彼は、結末を見ずに途中でパタリと本を閉じる。そんなアドムの表情は曇っていた。
正直言って、Aにこんな純粋な内容の本は似合わない。それは、彼女との2年間の生活を考えればそう思わざるおえない。ただ、この本みたく彼女が純粋な愛を求めていないとは思えなかった。自分とのこんな不純な関係よりも、本当にあったかくて、優しい純粋な愛を望んでいるのだろうか?もし、それが現実になったら…自分は、きっと彼女を求めることを許されはしないだろう。“彼女から”捨てられる。
アドムは女との関係を絶つ時は必ず自分から捨てていった。

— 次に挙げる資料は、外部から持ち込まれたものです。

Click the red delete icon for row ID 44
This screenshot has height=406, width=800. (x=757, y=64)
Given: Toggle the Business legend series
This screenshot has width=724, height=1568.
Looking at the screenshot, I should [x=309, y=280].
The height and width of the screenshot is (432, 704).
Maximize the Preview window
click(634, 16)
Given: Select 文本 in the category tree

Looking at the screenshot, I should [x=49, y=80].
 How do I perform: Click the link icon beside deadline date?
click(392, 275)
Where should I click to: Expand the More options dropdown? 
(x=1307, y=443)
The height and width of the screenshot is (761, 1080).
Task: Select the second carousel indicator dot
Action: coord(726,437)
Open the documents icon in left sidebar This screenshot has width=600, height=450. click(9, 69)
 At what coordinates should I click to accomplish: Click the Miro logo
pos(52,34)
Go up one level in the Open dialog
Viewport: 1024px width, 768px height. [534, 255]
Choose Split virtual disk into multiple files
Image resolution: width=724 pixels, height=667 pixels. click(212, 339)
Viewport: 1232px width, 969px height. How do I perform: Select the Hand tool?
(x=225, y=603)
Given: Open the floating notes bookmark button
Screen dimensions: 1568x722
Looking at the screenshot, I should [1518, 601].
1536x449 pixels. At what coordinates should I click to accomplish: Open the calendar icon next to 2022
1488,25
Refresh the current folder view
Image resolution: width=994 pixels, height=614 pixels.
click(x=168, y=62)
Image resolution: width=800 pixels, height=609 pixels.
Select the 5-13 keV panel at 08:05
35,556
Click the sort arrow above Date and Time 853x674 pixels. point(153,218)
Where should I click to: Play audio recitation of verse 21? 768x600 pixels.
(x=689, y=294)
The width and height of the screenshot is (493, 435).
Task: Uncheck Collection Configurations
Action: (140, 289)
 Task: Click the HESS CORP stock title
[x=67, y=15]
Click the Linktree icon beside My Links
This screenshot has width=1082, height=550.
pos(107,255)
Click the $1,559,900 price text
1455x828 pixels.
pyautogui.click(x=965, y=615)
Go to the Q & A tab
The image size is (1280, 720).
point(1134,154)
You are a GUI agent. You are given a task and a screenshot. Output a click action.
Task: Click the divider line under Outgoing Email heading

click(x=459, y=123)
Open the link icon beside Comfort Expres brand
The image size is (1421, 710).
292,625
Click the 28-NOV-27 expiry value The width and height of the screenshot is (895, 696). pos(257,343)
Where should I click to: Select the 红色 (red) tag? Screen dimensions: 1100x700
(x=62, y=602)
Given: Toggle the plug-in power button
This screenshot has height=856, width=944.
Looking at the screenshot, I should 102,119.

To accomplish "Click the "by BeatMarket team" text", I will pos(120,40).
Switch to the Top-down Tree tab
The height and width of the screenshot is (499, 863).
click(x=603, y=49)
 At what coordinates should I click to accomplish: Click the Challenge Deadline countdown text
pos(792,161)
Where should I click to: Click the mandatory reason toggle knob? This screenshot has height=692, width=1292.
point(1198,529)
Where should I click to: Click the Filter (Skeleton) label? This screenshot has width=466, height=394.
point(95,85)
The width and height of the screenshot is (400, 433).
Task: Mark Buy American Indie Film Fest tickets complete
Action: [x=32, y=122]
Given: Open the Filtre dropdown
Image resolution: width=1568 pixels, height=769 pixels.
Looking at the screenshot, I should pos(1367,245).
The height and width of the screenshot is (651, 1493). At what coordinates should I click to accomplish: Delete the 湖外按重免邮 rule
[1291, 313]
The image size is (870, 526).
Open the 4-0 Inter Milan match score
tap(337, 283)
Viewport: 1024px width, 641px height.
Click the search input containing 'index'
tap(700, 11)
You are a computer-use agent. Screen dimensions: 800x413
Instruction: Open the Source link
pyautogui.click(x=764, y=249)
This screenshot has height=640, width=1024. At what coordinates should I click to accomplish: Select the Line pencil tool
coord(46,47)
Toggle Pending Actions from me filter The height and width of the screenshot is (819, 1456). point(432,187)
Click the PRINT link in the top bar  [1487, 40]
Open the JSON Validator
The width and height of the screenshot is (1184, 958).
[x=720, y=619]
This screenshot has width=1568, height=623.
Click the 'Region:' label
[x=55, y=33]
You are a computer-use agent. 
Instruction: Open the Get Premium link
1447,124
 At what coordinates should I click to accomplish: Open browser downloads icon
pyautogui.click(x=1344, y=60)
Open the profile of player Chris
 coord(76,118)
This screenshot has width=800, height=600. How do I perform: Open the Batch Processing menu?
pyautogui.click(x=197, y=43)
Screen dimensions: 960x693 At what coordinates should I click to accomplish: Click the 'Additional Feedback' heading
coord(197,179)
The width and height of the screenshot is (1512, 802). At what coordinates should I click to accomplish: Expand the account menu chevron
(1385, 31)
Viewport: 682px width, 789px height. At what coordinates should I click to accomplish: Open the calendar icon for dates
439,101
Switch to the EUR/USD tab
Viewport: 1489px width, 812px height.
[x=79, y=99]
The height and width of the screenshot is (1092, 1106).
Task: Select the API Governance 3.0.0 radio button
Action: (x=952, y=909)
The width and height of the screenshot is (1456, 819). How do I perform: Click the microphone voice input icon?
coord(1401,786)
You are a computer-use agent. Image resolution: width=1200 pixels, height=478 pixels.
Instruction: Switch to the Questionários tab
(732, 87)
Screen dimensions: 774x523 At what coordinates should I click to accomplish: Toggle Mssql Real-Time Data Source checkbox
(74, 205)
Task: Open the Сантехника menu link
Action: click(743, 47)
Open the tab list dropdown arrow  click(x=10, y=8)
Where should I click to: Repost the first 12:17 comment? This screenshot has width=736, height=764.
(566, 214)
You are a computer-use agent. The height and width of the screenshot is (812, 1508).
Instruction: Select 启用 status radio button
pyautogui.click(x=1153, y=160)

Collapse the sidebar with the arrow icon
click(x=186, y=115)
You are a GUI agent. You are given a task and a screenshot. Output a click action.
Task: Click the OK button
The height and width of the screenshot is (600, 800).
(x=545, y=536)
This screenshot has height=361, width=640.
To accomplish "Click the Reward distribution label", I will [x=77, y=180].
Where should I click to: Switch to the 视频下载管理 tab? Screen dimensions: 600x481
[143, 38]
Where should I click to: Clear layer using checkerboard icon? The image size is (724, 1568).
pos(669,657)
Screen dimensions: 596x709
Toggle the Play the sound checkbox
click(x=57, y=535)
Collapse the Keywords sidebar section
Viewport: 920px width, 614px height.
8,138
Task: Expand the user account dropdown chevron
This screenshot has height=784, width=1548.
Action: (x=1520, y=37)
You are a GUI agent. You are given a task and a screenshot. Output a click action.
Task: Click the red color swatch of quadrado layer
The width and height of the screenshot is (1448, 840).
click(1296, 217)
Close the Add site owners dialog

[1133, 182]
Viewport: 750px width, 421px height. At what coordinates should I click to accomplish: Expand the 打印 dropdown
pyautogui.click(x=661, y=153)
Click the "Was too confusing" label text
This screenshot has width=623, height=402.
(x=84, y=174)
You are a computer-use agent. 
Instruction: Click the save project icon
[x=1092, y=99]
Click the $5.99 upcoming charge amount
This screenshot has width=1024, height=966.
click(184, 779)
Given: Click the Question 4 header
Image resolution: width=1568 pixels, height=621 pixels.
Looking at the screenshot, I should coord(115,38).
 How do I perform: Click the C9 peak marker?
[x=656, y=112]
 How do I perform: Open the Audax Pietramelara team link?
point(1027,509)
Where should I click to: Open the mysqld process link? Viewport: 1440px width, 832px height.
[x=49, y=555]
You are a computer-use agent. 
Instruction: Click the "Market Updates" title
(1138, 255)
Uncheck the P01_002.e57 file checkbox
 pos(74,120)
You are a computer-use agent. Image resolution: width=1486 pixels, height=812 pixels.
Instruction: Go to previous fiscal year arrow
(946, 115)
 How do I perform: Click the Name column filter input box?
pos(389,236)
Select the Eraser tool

捨てられたことなど一度もなかった。自分の親を除いては…。だから、捨てられると思ったことが初めてで、動揺する。
彼女は単なる人の温かさが欲しいと言った。だが、本当は純粋な愛が欲しくて…。これは、もう汚れきったアドムにはわからない感情だから埋めることはできないだろう。
そこまで考えて自分がこの部屋に何をしに来たのかを思い出す。はっとして、もつ容赦なくAを起こす。
「お嬢様!起きてください!夕食の準備が整いました!」
すると、鬱陶しそうな顔をしながら目をこすり、体を起こすA。不機嫌そうに分かったわよ。と返事をするA。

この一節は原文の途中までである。